The door had been there ever since Shelley could remember.
In the back of the walled garden, the path leading through brambles to come upon it, suddenly—first sunflowers in tilted rows, the tumble of stones and dirt turned over, spiderwebs strewn with dew; then, behind the brambles, past the pachysandra and ferns, up it came: the wall, and the doorway in red crumbling brick, and ivy. It had no keyhole, as a door should; nothing to peek through and wonder about: it had no knob at all—indeed, if it were not for the fact that it was, very clearly, a door; set within a frame, still with its weathered wood, splintered and greyed by years, it would not have seemed very much like a door at all. There was no indentation; no marks where a handle might once have been, and Shelley had spent long enough pulling her hands along the grasses by the wall’s end, poking amidst the dirt with sticks and pointed rocks. She would have found a handle, if it had fallen off or been thrown there; the way she had found the pottery, the broken bottles of glass, blue and green and brown, and put them in a pile in the old stone bird-feeder that was never filled with anything but a thin skim of muddy water and, in the autumn, a drift of leaves. Sometimes, she would lean her head very close to the ground as though maybe she could peer under the door, but it was flush with the brick, and the scree of dirt across it was never disturbed by as much as a runnel of water coming through.
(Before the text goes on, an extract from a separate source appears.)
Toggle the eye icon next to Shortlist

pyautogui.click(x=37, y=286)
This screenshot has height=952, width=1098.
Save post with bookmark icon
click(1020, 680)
So impenetrable was this door that it became the indefatigable imaginative resource: anything could be behind it, and sometimes was. On peaceful, sunny afternoons, she could hear the hooves of horses going by, and imagine lords and ladies dressed in their fine clothes as though in a mediaeval Romance; on grey, sullen days the washing on the line flapped as women bustled quickly out, glancing toward the sky, putting everything into baskets as fast as they could before those first, cold, unforgiving drops of rain.
Shelley had tapped on the door, too, and sometimes in the winter when the snowdrifts fell with great shuddering crackles, she could almost fancy that another little girl, quite like her, tapped back from the other side.
No one else saw the purpose of the door; for they did not venture so far into the wilds of the back garden, near the wall, in the corners. Perhaps, in truth, the most mundane possible explanations existed: but even those had their thrill. Another house, near their own, had once wanted a doorway from yard to yard, but after a feud had sawn off the handles; an artist with a flair for the mysterious had commissioned a false door to be built just for the occasion, never intending it to be opened at all.
In the mornings Shelley had her tutors and in the afternoons she played, but in the evening she sat with her family in the long, crooked dining room on the ground floor. It was a most peculiar room, and I am sure that most people would agree not a singularly pleasant one. For, long ago, it had been a hallway connecting the kitchen to other rooms in the house; and when the other walls had been knocked aside to create a photography studio of the rest of the floor, the hallway had been neglected: and so it was that it became a dining room.